Les États-Unis sur la voie de la dictature ?
« Avez-vous un problème avec la liberté d’expression ? » : Lettre ouverte de Richard Malka à J. D. Vance et Marco Rubio
Dans une lettre ouverte à J.D Vance et Marco Rubio, l’avocat spécialiste en droit de la presse et écrivain français Richard Malka interpelle le vice-président et le secrétaire d’État américains au sujet de la liberté d’expression en Europe. dans la Tribune
Le 14 février dernier, à Munich, durant dix-neuf minutes, le premier d’entre vous a prononcé un discours destiné aux Européens qui marquera probablement l’Histoire. Comme une rupture amoureuse entre nos deux continents. Vous nous avez fait la leçon, en particulier sur le terrain de la liberté d’expression.
Après tout, pourquoi pas… c’est le rôle d’un pays ami, partageant une longue histoire commune, de pouvoir nous rappeler à l’ordre en matière de respect des libertés. Nous ne sommes pas exempts de défauts. Jusque-là, il n’y a pas d’offense, comme vous dites. Le problème, c’est la méthode.

* [Consigne a]:
Pouvez-vous transcrire en liste numérotée les lignes du relevé ci-dessous, depuis le début du relevé jusqu'à la ligne contenant "tap(565, 326)" incluse, sans les lignes vides ?

* [Données fournies]:
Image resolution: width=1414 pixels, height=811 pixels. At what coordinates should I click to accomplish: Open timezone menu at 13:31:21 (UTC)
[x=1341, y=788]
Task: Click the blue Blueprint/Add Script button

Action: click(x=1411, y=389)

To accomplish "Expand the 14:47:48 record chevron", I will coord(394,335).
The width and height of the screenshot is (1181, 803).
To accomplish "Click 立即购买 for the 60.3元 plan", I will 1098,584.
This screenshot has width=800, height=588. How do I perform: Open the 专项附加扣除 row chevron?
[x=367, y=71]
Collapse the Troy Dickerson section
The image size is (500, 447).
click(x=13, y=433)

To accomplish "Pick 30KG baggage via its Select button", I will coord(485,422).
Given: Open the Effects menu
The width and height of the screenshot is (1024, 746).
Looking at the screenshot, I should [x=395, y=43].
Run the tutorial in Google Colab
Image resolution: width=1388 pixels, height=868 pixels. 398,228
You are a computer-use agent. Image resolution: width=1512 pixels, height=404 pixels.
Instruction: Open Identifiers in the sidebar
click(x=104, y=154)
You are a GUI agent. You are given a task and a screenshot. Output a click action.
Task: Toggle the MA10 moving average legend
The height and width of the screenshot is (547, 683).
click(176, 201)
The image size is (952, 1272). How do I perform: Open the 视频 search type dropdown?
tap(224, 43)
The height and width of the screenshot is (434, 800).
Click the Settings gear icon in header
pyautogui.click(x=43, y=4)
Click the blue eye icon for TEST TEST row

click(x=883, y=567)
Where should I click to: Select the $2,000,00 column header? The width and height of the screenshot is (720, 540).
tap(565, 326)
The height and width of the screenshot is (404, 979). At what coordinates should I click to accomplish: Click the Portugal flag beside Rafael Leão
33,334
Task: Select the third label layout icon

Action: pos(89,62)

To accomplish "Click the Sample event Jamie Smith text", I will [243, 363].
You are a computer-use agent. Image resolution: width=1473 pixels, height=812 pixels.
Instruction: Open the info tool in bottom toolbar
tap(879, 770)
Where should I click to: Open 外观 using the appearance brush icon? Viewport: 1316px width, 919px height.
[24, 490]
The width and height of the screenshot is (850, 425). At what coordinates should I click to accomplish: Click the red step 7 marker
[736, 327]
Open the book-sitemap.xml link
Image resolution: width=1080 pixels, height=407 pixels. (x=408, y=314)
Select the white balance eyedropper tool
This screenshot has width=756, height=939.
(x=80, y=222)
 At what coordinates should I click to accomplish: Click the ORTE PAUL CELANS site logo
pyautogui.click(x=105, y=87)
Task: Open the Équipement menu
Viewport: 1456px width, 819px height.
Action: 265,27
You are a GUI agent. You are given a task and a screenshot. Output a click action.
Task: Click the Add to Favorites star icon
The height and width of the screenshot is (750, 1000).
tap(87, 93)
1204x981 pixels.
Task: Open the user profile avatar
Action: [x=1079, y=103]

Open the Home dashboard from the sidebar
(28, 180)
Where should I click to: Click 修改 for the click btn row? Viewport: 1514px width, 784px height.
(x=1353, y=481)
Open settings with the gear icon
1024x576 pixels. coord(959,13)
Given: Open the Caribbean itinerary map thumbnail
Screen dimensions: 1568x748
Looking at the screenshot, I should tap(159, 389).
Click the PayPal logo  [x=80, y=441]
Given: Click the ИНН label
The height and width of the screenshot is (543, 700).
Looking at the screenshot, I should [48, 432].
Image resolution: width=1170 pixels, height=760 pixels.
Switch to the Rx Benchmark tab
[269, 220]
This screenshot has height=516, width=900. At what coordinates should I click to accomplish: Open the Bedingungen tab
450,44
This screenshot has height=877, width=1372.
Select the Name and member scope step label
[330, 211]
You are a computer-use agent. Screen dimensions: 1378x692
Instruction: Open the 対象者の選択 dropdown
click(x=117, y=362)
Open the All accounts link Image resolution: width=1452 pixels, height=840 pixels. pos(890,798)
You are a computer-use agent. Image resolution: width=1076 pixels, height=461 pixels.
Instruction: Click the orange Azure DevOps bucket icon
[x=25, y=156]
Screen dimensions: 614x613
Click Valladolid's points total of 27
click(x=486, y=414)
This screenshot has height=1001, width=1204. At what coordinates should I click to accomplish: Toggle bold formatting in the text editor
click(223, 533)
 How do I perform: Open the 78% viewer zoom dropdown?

* [Consigne b]:
Pouvez-vous rédiger la suite de la lettre ouverte sur la liberté d'expression, à partir de sa dernière phrase ?

* [Réponse rédigée a]:
1. Image resolution: width=1414 pixels, height=811 pixels. At what coordinates should I click to accomplish: Open timezone menu at 13:31:21 (UTC)
2. [x=1341, y=788]
3. Task: Click the blue Blueprint/Add Script button
4. Action: click(x=1411, y=389)
5. To accomplish "Expand the 14:47:48 record chevron", I will coord(394,335).
6. The width and height of the screenshot is (1181, 803).
7. To accomplish "Click 立即购买 for the 60.3元 plan", I will 1098,584.
8. This screenshot has width=800, height=588. How do I perform: Open the 专项附加扣除 row chevron?
9. [x=367, y=71]
10. Collapse the Troy Dickerson section
11. The image size is (500, 447).
12. click(x=13, y=433)
13. To accomplish "Pick 30KG baggage via its Select button", I will coord(485,422).
14. Given: Open the Effects menu
15. The width and height of the screenshot is (1024, 746).
16. Looking at the screenshot, I should [x=395, y=43].
17. Run the tutorial in Google Colab
18. Image resolution: width=1388 pixels, height=868 pixels. 398,228
19. You are a computer-use agent. Image resolution: width=1512 pixels, height=404 pixels.
20. Instruction: Open Identifiers in the sidebar
21. click(x=104, y=154)
22. You are a GUI agent. You are given a task and a screenshot. Output a click action.
23. Task: Toggle the MA10 moving average legend
24. The height and width of the screenshot is (547, 683).
25. click(176, 201)
26. The image size is (952, 1272). How do I perform: Open the 视频 search type dropdown?
27. tap(224, 43)
28. The height and width of the screenshot is (434, 800).
29. Click the Settings gear icon in header
30. pyautogui.click(x=43, y=4)
31. Click the blue eye icon for TEST TEST row
32. click(x=883, y=567)
33. Where should I click to: Select the $2,000,00 column header? The width and height of the screenshot is (720, 540).
34. tap(565, 326)

* [Réponse rédigée b]:
Ainsi, pour instruire le procès de 27 pays dont le nôtre, vous vous basez sur trois exemples concernant la Roumanie, le Royaume-Uni et la Suède.
Prenons ce dernier point. Ce n’est évidemment pas moi qui vous contredirais à propos de ces regrettables initiatives nordiques consistant à pénaliser ceux qui brûlent des livres saints, en l’occurrence des corans. Je l’ai écrit il y a plusieurs années, bien avant que vous ne vous en préoccupiez. J’ose imaginer que vous défendrez avec autant d’ardeur d’éventuels organisateurs zélés d’autodafés du Nouveau Testament ou de l’Ancien.
Pour autant, il est gravement absurde et loin d’être au niveau intellectuel que l’on vous prête de conclure à un problème systémique de liberté d’expression en Europe à partir de quelques exemples, fussent-ils malheureux. Nul n’étant parfait, homme ou pays, cela n’a aucun sens.
Pour se livrer sérieusement à une telle critique autrement qu’en bateleur, il aurait fallu comparer nos systèmes juridiques respectifs, nos jurisprudences des dernières décennies, nos systèmes de régulation, d’aide au pluralisme, de protection des sources… Au fond, je suis sûr qu’un diplômé de Yale sait cela.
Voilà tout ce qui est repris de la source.